Pointing records for text and elements:
----------
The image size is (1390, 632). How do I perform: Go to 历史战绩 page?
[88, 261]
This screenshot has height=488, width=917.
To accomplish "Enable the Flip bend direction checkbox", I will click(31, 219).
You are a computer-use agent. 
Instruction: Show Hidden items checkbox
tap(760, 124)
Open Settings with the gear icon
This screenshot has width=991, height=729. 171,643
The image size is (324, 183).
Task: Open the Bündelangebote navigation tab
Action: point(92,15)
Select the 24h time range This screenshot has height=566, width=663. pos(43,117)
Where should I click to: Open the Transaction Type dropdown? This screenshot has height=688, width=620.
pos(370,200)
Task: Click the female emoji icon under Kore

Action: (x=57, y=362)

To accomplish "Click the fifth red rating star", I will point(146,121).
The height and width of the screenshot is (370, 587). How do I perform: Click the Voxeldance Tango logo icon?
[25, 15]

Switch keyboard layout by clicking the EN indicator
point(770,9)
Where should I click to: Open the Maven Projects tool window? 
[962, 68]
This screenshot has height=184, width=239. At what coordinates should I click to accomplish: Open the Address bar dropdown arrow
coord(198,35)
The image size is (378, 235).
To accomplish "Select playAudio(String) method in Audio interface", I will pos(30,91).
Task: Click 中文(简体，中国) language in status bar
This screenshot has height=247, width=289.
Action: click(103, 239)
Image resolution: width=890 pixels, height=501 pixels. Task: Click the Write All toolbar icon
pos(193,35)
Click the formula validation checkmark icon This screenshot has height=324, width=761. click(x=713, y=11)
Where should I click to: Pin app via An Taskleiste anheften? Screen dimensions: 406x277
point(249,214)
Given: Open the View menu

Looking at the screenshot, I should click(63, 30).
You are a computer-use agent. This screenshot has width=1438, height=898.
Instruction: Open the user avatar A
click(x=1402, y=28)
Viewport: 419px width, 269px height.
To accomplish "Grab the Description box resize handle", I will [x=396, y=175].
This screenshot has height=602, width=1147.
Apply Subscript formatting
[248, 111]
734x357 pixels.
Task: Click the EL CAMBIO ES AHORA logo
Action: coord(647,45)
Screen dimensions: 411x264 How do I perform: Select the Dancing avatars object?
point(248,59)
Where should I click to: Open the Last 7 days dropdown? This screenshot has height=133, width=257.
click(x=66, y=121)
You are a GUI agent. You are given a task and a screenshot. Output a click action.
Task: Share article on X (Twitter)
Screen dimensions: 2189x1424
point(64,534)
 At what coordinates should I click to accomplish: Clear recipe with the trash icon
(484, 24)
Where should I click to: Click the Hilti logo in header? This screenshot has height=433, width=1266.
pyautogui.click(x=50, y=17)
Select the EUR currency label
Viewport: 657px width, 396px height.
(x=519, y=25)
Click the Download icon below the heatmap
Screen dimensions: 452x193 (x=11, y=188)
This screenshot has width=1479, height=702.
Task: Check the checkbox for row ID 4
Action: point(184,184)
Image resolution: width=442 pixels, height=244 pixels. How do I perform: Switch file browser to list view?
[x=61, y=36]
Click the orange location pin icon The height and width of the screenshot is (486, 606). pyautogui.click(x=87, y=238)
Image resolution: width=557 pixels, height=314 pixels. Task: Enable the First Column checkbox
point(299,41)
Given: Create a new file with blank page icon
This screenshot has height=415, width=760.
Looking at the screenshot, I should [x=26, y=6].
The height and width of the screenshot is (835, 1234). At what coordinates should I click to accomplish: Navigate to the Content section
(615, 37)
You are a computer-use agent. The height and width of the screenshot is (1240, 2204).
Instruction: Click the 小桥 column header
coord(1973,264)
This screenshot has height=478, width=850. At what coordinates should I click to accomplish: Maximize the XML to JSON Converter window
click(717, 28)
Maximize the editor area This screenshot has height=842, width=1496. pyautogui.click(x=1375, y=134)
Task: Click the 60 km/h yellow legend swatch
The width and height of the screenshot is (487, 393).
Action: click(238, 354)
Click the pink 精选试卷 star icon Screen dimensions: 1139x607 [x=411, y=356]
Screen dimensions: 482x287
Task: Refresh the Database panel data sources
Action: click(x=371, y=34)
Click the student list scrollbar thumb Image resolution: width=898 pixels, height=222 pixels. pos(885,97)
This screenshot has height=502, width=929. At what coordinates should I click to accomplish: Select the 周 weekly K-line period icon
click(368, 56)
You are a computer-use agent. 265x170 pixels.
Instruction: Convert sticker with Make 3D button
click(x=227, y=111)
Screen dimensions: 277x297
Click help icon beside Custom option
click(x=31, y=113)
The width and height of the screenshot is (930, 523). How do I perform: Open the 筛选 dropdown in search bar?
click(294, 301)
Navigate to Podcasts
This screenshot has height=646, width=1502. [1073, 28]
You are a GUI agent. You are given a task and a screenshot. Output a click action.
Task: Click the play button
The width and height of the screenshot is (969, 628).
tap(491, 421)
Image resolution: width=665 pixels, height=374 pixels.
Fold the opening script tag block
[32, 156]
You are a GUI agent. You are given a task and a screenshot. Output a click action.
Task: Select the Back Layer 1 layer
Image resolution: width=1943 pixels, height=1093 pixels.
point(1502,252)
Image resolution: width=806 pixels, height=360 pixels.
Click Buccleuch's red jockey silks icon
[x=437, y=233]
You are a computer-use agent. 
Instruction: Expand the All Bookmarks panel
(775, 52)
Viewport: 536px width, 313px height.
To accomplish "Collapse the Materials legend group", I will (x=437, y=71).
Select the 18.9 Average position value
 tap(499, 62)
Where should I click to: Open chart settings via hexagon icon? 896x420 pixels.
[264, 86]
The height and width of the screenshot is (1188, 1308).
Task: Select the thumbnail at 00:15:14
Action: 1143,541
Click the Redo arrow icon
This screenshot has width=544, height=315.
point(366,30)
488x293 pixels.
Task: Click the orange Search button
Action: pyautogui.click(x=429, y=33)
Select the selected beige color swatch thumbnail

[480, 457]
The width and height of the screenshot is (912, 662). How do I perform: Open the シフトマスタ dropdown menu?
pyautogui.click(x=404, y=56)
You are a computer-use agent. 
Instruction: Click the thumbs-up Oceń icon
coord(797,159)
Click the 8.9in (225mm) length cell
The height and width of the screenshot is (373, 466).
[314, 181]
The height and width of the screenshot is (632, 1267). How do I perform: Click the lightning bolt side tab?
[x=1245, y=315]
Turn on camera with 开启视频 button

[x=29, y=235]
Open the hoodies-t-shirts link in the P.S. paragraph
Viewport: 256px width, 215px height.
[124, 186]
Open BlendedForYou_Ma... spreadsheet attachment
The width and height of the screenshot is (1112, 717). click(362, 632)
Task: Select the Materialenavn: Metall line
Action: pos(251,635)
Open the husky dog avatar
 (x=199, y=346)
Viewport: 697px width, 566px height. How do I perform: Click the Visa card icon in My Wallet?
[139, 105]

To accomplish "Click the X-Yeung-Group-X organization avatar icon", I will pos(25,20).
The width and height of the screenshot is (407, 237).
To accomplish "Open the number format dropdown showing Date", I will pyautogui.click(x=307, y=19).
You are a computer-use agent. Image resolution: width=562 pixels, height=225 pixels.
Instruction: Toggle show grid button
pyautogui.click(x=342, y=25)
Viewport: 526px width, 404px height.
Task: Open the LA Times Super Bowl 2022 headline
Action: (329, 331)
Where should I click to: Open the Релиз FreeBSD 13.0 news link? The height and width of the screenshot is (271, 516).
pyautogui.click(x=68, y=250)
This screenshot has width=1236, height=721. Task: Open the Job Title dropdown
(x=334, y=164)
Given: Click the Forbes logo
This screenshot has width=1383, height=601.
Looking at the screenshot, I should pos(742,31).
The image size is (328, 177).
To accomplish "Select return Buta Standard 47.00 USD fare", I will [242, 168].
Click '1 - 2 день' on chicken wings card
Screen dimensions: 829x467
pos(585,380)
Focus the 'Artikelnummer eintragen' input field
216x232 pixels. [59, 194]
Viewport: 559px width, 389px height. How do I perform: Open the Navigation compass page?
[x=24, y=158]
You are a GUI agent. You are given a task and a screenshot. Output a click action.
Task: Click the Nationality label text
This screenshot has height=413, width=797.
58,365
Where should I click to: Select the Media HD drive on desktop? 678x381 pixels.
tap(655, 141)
----------
Show each line of the items above that contains the string "button", treating uppercase and lowercase letters as different.

## Reply to the exercise
Instruction: Convert sticker with Make 3D button
Task: Click the play button
Task: Click the orange Search button
Turn on camera with 开启视频 button
Instruction: Toggle show grid button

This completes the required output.